- _TASK INSTRUCTIONS_
Go to the line containing "You are a computer-use" in the material below. From there to the end, retype every line exactly and drop the pictures.

- _DATA SECTION_
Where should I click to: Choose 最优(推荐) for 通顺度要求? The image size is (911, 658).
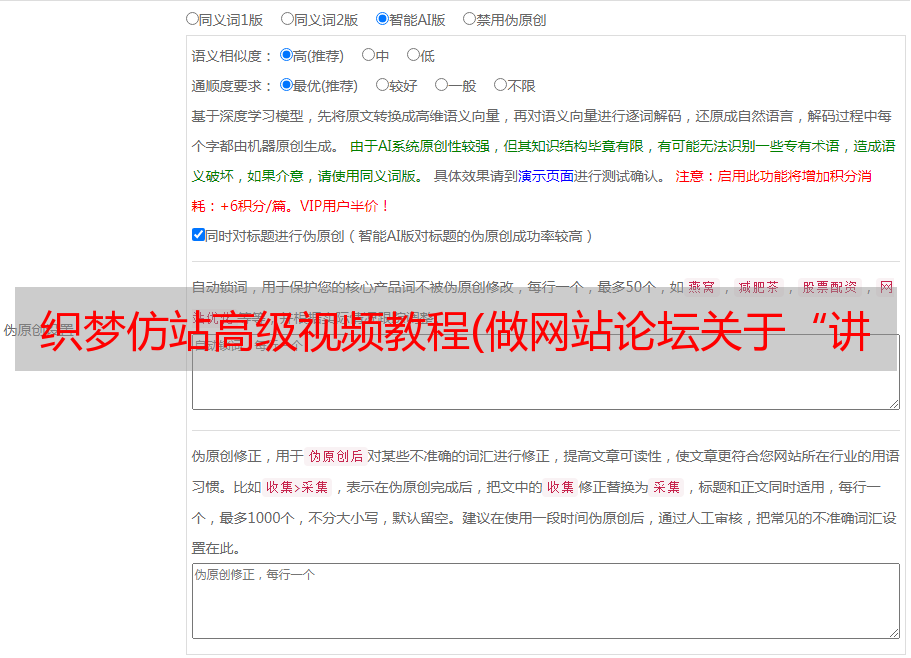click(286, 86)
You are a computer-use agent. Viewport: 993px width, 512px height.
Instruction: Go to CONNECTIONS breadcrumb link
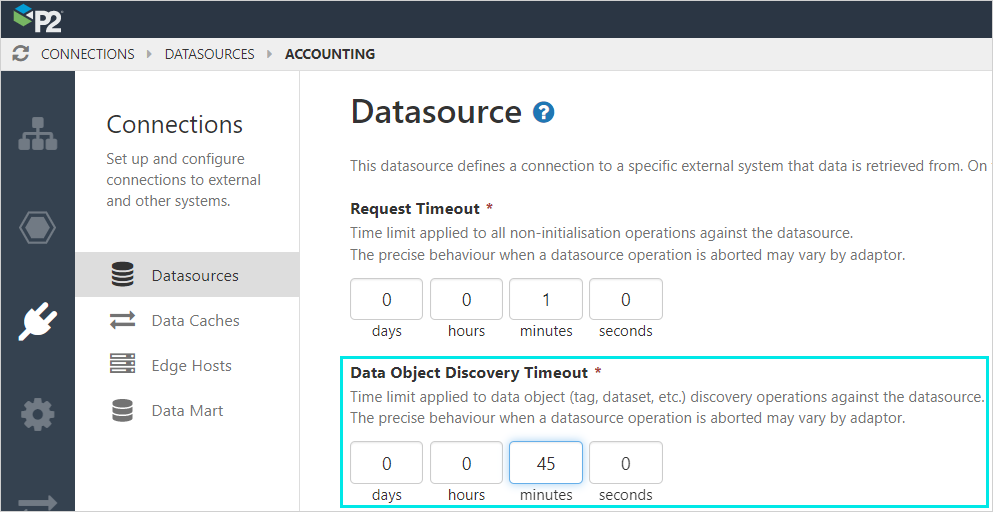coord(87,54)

- _WRITTEN REPLY_
You are a computer-use agent. Viewport: 993px width, 512px height.
Instruction: Go to CONNECTIONS breadcrumb link
coord(87,54)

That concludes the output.